● **Task requirements**
Search the records for "option". Copy every line where it appears.
--- Records provided ---
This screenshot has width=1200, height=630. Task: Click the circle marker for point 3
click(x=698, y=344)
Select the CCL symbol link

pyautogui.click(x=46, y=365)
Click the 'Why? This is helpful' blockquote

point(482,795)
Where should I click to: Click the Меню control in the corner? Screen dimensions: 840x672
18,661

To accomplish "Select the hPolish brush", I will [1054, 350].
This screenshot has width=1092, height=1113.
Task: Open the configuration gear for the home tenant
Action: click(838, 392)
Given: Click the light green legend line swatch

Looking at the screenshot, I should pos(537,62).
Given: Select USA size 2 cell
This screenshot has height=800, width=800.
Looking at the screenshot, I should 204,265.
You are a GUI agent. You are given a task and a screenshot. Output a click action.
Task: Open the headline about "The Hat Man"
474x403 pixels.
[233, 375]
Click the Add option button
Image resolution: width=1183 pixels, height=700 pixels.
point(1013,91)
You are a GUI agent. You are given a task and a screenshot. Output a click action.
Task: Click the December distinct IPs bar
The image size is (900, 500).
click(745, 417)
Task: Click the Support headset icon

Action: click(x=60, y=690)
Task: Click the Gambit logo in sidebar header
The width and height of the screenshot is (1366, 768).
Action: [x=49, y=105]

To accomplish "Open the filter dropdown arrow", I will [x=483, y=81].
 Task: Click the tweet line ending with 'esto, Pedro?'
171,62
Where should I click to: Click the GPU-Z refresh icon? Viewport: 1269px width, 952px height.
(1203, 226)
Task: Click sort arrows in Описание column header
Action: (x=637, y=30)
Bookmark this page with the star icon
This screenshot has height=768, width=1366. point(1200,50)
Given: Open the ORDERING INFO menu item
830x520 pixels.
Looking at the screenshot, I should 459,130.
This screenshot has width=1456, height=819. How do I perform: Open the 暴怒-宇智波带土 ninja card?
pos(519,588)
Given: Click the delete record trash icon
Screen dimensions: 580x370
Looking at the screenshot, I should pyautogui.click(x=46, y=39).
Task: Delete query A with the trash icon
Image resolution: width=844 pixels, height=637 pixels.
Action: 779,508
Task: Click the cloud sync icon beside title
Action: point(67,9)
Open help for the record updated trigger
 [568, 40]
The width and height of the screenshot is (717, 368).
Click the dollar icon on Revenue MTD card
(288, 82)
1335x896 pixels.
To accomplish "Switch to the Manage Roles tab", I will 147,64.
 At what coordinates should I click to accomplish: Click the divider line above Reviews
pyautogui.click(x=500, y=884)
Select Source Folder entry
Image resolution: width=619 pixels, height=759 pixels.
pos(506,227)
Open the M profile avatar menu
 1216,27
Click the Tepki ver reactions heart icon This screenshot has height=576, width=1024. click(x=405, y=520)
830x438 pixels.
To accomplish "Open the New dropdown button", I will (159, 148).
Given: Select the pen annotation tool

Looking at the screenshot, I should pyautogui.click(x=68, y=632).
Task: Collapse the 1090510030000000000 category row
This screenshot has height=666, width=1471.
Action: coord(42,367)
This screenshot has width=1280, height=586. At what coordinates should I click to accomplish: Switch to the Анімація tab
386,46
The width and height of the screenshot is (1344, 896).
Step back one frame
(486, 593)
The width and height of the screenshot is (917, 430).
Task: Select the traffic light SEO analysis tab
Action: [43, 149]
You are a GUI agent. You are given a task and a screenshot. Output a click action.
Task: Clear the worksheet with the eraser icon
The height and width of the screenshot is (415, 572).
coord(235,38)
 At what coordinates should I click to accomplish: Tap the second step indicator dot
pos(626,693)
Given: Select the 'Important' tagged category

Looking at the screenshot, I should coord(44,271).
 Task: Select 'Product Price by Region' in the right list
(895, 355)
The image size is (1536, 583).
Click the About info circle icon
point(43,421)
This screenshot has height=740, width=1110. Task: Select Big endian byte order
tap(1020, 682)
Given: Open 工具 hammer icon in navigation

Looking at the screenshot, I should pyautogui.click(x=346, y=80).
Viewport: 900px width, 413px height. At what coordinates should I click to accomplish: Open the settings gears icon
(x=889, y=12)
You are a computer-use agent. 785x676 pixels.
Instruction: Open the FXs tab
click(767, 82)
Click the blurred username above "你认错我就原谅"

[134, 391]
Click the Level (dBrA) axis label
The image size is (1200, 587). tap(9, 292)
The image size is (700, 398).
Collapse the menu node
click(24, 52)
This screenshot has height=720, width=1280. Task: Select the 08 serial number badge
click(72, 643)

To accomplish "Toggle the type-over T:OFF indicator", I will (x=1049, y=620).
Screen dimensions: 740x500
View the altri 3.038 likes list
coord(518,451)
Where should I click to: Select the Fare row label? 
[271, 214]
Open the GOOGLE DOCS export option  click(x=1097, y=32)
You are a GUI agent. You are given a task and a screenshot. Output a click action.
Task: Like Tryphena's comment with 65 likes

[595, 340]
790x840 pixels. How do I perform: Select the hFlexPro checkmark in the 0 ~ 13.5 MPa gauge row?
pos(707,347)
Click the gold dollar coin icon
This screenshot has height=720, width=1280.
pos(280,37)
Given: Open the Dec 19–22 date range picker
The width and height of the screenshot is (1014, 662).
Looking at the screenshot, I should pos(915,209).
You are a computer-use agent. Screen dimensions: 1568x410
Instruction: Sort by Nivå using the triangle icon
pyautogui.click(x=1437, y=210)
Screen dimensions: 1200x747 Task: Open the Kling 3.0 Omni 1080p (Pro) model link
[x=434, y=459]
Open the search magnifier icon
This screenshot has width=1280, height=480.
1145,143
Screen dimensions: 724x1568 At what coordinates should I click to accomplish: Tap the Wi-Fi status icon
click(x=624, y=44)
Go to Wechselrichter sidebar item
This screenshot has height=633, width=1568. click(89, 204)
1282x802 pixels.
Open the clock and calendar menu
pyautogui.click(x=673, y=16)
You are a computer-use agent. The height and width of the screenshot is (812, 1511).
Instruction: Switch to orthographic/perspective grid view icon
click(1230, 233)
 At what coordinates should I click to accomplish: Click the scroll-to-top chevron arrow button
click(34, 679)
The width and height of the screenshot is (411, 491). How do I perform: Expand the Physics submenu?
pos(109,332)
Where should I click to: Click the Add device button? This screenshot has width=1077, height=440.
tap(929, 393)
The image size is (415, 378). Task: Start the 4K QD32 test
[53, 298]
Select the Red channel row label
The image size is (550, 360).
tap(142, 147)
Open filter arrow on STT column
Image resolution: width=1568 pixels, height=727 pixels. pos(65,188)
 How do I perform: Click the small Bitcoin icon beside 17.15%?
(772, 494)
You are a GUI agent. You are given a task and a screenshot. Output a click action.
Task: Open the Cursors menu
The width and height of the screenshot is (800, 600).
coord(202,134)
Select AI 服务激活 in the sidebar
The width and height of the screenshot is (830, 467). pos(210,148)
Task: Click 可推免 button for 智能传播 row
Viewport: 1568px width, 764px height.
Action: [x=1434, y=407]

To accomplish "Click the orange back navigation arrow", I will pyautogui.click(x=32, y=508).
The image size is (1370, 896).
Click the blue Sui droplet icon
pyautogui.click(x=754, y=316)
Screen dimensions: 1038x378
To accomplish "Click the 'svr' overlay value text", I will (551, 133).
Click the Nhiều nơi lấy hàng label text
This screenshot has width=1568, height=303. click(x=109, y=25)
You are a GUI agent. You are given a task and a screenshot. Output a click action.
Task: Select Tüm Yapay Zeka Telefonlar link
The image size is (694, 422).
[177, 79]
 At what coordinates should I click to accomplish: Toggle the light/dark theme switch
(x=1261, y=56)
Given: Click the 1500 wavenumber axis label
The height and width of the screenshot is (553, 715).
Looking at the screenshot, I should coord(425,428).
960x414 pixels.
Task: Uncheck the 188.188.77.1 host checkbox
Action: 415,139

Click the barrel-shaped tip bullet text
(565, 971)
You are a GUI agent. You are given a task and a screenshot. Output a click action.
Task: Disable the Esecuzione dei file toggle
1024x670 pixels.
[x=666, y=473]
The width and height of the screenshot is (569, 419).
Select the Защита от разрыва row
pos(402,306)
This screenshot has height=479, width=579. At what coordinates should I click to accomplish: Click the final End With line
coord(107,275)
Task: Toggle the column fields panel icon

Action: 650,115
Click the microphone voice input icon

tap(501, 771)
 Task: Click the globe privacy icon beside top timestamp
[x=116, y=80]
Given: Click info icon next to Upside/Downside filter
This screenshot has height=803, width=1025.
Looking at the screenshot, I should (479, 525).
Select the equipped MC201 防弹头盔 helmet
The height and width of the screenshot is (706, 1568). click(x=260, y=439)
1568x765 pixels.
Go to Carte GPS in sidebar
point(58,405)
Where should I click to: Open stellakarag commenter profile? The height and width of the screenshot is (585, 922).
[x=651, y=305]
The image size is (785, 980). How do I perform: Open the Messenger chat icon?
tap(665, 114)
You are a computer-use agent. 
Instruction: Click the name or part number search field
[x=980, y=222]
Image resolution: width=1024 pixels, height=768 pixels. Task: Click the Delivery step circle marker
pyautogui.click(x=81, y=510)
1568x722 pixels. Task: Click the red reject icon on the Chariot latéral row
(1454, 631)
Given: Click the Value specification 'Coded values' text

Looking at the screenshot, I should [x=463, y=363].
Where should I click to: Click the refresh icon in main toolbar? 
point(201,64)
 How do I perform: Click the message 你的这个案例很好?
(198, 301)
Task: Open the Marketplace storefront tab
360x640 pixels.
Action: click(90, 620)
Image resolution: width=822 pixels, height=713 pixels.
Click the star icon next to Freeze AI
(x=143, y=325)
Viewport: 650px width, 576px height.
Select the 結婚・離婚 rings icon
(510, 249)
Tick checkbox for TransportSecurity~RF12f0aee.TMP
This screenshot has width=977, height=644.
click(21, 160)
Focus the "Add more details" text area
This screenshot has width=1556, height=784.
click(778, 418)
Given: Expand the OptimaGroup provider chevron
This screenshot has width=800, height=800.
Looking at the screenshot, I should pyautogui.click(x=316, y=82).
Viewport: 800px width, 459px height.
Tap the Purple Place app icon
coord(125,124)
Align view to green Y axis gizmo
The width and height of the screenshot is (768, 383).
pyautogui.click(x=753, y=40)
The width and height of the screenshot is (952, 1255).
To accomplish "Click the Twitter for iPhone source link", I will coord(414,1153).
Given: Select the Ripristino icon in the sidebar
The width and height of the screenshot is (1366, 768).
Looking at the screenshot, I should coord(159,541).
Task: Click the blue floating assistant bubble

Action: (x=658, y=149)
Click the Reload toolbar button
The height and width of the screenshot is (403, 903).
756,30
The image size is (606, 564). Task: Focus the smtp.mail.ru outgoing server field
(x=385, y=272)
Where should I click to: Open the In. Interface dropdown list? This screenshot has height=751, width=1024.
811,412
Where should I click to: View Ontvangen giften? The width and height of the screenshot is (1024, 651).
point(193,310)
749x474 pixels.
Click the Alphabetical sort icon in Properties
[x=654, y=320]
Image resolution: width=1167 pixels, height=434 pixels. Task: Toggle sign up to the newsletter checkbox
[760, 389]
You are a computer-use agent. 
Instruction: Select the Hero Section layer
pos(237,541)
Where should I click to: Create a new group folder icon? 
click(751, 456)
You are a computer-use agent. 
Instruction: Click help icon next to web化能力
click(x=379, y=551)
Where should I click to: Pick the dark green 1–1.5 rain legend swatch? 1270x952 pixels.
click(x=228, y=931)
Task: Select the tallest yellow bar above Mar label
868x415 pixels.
---
● **Finished exercise**
Click the Add option button
Open the GOOGLE DOCS export option  click(x=1097, y=32)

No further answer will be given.